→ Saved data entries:

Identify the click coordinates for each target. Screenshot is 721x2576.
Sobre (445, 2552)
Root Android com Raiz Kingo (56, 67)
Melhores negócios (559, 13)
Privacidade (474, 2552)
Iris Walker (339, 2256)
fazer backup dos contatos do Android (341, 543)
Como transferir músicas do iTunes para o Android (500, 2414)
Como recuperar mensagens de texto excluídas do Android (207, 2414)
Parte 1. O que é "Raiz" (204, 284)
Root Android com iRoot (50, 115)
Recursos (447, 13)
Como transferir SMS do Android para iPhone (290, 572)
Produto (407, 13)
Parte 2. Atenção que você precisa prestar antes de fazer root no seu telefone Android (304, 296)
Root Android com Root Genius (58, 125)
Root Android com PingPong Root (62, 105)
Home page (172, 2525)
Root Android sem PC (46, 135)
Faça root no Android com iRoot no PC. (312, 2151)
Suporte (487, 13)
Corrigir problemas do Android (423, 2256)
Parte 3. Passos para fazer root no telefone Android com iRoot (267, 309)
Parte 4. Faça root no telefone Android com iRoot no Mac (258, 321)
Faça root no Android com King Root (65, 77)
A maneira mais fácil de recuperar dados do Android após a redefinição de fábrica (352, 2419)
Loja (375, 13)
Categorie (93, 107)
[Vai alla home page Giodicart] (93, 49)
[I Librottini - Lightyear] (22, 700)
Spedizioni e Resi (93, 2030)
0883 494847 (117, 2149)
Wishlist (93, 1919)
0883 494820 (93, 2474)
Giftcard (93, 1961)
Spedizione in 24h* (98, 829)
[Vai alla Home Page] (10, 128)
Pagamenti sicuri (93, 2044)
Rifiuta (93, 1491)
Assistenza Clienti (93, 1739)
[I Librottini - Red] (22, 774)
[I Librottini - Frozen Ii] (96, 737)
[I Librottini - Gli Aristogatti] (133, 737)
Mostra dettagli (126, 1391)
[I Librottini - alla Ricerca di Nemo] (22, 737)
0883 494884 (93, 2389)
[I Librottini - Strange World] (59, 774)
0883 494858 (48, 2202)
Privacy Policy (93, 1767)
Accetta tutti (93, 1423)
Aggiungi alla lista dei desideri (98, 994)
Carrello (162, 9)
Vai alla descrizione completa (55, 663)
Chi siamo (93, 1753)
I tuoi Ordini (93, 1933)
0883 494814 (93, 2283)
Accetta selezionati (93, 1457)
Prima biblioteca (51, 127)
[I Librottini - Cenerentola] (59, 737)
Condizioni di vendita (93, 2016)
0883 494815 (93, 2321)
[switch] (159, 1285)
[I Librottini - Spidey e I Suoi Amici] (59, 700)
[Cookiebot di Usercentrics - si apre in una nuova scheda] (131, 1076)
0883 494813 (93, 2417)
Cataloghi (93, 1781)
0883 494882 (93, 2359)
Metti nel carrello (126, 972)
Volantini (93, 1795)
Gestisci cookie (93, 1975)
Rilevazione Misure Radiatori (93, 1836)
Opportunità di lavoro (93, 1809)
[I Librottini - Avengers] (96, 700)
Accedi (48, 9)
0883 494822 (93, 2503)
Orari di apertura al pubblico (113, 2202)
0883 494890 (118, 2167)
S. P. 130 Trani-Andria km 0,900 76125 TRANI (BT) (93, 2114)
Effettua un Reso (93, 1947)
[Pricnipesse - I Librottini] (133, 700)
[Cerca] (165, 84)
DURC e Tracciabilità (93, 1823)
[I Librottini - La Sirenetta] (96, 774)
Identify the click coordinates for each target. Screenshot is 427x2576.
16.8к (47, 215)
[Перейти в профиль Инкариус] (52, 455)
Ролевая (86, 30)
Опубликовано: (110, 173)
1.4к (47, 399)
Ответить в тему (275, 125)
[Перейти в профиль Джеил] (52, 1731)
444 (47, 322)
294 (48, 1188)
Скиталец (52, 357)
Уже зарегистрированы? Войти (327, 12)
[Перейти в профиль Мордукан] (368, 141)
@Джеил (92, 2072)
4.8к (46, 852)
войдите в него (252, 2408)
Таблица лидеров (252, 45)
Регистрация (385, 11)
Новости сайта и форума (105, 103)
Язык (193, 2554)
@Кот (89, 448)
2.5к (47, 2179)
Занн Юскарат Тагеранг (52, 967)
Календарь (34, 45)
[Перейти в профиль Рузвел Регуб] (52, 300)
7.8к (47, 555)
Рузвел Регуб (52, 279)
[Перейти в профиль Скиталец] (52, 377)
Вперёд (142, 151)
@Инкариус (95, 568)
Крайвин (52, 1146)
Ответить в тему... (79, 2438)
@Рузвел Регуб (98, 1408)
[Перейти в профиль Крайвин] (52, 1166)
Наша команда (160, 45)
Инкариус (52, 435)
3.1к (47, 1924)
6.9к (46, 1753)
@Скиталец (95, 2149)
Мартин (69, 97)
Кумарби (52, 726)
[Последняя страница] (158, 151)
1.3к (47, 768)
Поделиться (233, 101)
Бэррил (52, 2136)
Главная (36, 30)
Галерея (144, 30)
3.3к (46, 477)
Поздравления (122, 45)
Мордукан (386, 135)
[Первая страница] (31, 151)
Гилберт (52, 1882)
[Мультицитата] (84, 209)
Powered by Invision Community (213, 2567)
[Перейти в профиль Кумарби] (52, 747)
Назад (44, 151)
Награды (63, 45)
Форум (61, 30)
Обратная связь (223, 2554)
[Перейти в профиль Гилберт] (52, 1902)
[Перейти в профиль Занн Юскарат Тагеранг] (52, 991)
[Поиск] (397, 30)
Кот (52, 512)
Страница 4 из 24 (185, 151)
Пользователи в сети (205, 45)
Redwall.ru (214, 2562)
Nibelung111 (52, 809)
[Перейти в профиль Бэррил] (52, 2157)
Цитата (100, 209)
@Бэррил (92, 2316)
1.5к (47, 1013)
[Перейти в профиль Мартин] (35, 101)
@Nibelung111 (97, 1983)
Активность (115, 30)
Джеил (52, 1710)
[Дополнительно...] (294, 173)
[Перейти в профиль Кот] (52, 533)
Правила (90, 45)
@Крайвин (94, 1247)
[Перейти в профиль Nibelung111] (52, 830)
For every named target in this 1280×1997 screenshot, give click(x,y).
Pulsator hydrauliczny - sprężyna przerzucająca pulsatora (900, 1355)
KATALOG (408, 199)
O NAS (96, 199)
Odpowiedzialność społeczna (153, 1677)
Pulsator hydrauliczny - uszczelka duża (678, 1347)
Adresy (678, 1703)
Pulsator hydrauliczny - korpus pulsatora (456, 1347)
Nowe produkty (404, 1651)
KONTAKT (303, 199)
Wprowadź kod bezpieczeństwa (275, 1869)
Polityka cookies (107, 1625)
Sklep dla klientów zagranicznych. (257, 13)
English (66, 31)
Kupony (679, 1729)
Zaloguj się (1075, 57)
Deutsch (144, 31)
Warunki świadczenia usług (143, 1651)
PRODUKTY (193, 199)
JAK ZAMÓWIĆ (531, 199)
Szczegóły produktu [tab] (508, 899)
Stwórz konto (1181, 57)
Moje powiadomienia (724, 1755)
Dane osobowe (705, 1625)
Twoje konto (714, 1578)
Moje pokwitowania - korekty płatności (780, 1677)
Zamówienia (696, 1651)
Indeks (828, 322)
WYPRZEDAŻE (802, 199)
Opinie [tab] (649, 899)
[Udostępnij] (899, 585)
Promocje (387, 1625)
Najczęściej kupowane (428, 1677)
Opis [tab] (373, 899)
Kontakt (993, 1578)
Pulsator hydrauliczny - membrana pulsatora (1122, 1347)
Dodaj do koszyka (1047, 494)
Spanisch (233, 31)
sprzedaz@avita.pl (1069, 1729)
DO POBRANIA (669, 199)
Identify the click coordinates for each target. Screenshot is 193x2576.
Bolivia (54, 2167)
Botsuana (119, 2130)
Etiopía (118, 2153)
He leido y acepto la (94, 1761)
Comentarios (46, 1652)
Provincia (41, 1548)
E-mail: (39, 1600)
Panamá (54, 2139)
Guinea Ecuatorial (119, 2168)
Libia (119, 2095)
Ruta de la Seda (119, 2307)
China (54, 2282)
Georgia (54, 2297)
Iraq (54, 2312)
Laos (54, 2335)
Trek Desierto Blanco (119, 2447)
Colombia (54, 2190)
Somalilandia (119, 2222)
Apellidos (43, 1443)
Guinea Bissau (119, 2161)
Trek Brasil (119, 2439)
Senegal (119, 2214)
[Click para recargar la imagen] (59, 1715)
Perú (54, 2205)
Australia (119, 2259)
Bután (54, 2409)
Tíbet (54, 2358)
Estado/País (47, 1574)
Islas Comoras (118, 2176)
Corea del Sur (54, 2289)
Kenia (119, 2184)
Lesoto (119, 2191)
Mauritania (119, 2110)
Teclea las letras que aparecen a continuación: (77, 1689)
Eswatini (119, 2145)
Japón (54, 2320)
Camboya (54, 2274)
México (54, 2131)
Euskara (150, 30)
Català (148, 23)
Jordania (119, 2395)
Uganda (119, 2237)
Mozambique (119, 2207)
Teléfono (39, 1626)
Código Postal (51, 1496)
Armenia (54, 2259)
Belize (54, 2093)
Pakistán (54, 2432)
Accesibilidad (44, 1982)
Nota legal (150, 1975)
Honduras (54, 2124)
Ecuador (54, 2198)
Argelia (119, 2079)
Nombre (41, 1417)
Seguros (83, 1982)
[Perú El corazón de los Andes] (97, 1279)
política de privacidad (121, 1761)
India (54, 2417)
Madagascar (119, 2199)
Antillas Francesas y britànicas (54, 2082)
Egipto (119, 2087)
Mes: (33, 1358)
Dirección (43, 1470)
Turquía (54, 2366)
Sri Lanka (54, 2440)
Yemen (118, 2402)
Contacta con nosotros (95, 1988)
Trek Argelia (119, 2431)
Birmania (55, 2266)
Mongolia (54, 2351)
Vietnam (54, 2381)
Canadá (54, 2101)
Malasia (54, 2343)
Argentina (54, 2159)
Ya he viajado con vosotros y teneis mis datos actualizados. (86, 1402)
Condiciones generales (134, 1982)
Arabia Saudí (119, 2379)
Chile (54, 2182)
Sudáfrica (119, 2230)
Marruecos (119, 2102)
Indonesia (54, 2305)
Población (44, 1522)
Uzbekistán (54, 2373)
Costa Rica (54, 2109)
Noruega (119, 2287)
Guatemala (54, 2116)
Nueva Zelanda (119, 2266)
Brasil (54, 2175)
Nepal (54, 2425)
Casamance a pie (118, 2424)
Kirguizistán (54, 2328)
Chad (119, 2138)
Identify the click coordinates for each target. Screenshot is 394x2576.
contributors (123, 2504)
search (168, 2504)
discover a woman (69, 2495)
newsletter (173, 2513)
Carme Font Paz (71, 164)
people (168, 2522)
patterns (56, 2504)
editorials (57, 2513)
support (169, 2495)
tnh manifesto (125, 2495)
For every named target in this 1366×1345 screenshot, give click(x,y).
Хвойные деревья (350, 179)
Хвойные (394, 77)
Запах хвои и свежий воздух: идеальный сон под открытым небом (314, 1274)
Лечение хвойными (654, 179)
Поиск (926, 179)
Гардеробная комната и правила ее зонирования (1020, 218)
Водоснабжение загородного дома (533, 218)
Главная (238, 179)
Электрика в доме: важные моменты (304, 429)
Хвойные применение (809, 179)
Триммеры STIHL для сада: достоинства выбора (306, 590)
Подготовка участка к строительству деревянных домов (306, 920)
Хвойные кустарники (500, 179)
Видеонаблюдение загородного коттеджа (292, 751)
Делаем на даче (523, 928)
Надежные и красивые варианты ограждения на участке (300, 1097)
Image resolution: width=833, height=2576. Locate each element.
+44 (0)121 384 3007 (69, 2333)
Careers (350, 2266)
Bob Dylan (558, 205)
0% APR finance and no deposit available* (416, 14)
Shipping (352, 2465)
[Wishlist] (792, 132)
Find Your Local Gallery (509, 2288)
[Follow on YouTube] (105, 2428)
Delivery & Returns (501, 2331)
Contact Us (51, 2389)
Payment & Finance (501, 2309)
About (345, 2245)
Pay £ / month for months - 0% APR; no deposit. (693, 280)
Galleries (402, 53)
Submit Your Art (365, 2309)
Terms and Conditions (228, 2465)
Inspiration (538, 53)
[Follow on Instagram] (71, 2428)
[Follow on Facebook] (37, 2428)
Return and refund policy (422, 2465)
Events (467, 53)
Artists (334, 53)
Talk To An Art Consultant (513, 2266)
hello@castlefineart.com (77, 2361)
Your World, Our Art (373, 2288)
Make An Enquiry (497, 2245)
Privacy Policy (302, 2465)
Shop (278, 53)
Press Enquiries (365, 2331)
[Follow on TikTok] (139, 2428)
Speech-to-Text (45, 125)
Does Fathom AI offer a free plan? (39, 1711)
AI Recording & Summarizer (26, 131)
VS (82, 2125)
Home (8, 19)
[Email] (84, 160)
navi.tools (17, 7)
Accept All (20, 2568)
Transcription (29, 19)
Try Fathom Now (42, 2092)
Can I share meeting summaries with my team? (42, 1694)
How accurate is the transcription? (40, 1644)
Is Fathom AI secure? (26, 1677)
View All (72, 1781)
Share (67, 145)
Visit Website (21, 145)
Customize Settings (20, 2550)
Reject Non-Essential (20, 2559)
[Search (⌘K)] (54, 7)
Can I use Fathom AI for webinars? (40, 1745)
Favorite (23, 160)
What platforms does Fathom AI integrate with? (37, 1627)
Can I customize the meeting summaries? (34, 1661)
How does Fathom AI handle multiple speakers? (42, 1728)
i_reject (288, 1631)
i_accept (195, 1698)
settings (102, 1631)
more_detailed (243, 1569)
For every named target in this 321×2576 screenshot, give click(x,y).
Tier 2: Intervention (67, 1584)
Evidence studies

→ About this exercise: Each line in the entries above, starting at the line with "Водоснабжение загородного дома (533, 218)" and ending at the line with "Видеонаблюдение загородного коттеджа", is to be printed exactly, and only those lines.

→ Expected answer:
Водоснабжение загородного дома (533, 218)
Главная (238, 179)
Электрика в доме: важные моменты (304, 429)
Хвойные применение (809, 179)
Триммеры STIHL для сада: достоинства выбора (306, 590)
Подготовка участка к строительству деревянных домов (306, 920)
Хвойные кустарники (500, 179)
Видеонаблюдение загородного коттеджа (292, 751)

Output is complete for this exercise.